CBC: No consensus on census (video)

One Comment on "Canada 2010: The census debate"

  1. Subir Guin August 9, 2010 at 9:00 pm ·

    The ludicrous move to scrap Statscan’s Long Form is yet another example of Harper’s stubborn ideological imperatives that refute logic or common sense.
    Firstly, no statistician anywhere would replace the mandatory questionnaire with a voluntary one. People unfamiliar with sampling errors/bias may find this difficult to understand; but it’s much like explaining the Bernoulli effect – a fundamental principle in aeronautics – to someone boarding an aircraft, who may not comprehend its importance. Yet without it the plane could never leave the ground!
    Secondly, Statscan has a stellar reputation and keeps whatever data it collects strictly under wraps. So chances of privileged information leaking out to the public is virtually non-existent. Moreover the date obtained from individuals, goes into a collective bin, and is thus rendered anonymous before the entire lot is analysed. Every five years the data assembled provides a profile of Canadian society, as well as socio-economic trends and information used extensively by governments, industries,corporations, charitable organisations, banks,merchants, universities and marketing groups to name a few sectors.

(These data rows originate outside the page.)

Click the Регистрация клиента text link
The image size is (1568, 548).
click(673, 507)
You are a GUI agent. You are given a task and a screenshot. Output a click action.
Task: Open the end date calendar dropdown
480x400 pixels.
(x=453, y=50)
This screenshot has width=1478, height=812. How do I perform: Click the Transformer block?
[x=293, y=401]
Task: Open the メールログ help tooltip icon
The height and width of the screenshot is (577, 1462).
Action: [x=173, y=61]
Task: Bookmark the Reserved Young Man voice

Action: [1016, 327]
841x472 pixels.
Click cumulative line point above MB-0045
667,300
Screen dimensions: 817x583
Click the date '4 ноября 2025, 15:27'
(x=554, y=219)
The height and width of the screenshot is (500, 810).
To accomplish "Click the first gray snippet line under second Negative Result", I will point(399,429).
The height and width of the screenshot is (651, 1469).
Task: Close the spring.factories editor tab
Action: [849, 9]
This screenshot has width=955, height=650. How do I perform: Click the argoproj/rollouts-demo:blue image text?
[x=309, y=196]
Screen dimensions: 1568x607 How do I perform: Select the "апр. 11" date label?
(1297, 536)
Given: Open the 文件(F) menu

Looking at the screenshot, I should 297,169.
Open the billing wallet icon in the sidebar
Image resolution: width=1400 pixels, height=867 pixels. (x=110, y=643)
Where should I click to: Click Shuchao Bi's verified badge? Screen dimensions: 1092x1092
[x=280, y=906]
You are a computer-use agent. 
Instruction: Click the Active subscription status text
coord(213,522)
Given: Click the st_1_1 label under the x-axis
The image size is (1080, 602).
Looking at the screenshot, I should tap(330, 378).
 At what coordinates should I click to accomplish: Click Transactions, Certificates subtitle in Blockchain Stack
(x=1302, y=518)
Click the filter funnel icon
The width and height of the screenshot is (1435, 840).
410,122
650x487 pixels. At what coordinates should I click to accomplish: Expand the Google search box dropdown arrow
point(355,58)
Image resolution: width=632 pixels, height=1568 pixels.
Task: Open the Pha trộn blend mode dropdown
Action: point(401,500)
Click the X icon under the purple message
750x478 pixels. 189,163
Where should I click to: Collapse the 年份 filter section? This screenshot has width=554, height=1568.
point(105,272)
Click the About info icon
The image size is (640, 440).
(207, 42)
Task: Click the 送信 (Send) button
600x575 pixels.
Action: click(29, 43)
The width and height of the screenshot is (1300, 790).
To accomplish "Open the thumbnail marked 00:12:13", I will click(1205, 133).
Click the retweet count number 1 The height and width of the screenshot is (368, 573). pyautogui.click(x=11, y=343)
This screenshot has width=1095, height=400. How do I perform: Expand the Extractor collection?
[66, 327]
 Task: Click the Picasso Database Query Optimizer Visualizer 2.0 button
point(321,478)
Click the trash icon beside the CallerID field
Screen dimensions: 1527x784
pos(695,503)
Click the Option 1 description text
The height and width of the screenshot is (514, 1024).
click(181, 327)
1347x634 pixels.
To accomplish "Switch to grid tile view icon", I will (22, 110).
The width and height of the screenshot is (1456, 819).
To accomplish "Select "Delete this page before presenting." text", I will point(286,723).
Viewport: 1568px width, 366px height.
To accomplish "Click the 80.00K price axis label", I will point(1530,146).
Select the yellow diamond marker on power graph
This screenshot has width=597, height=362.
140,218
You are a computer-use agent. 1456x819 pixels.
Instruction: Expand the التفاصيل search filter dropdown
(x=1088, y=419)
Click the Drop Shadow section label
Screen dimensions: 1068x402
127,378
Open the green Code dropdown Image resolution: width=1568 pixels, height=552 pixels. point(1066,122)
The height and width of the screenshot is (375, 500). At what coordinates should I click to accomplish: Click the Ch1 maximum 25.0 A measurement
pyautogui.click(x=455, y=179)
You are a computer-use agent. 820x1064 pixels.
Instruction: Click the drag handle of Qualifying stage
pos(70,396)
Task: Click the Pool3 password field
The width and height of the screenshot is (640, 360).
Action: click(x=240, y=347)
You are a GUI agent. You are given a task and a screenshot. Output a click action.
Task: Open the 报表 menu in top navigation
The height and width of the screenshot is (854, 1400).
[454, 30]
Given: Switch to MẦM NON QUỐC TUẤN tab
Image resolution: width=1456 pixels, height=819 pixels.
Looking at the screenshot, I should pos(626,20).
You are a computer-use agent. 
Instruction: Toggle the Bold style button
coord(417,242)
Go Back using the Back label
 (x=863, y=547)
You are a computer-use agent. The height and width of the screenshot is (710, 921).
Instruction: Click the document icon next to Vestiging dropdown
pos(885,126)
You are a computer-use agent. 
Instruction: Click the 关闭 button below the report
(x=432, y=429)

    This information straddles cultural, economic and political lines; consequently all of us stand to benefit from the findings. Obviously the quality of the statistics depends on the care and accuracy each householder puts into the answers on the form.
    For the vast majority, Statscan’s Long Form questions are not invasive: however, I can understand why people harbouring suspicions about the motives of big government, fail to see what purpose there is in collecting information about a citizen’s ethnic origins, eating habits or medical problems. A simple flyer explaining how such data is routinely utilised by city planners, engineers, entrepeneurs or laboratories would likely allay the fears of many.

    As for the penalties of jail or fines – let’s face it: these threats have never been enforced,and few would quarrel if these were replaced with moral suasion. Surely few would question the citizen’s obligation to participate in the census – not unlike serving on a jury: it is part of our civic duty.
    Traffic on our highways provide a good analogy. Most drivers exercise prudence and responsibility, enabling us to complete our trips without incident. However bad drivers can cause a great deal of chaos and sometimes tragedy. Not all of them get caught; but most of us have to encounter them now and again.
    So it is with the census: the more of us who exercise diligence in completing the form the better the quality of the information we can draw on. Statisticians do not expect 100% accuracy. Nonetheless they know how to come up with a remarkably good profile of Canadian society and track the changes over every half-decade.
    Those who object to the Long Form simply fail to see the big picture or perceive the invaluable mine of information Statscan has been providing for business, governments at every level,institutions,agencies and the general public.
    Finally, the excuse offered by the Harper team that the Volunteer Form was necessary due to complaints from libertarian groups is pure hogwash. If a referendum was called for, I doubt the numbers who favour the change would match the membership of Canada’s Flat Earth Society.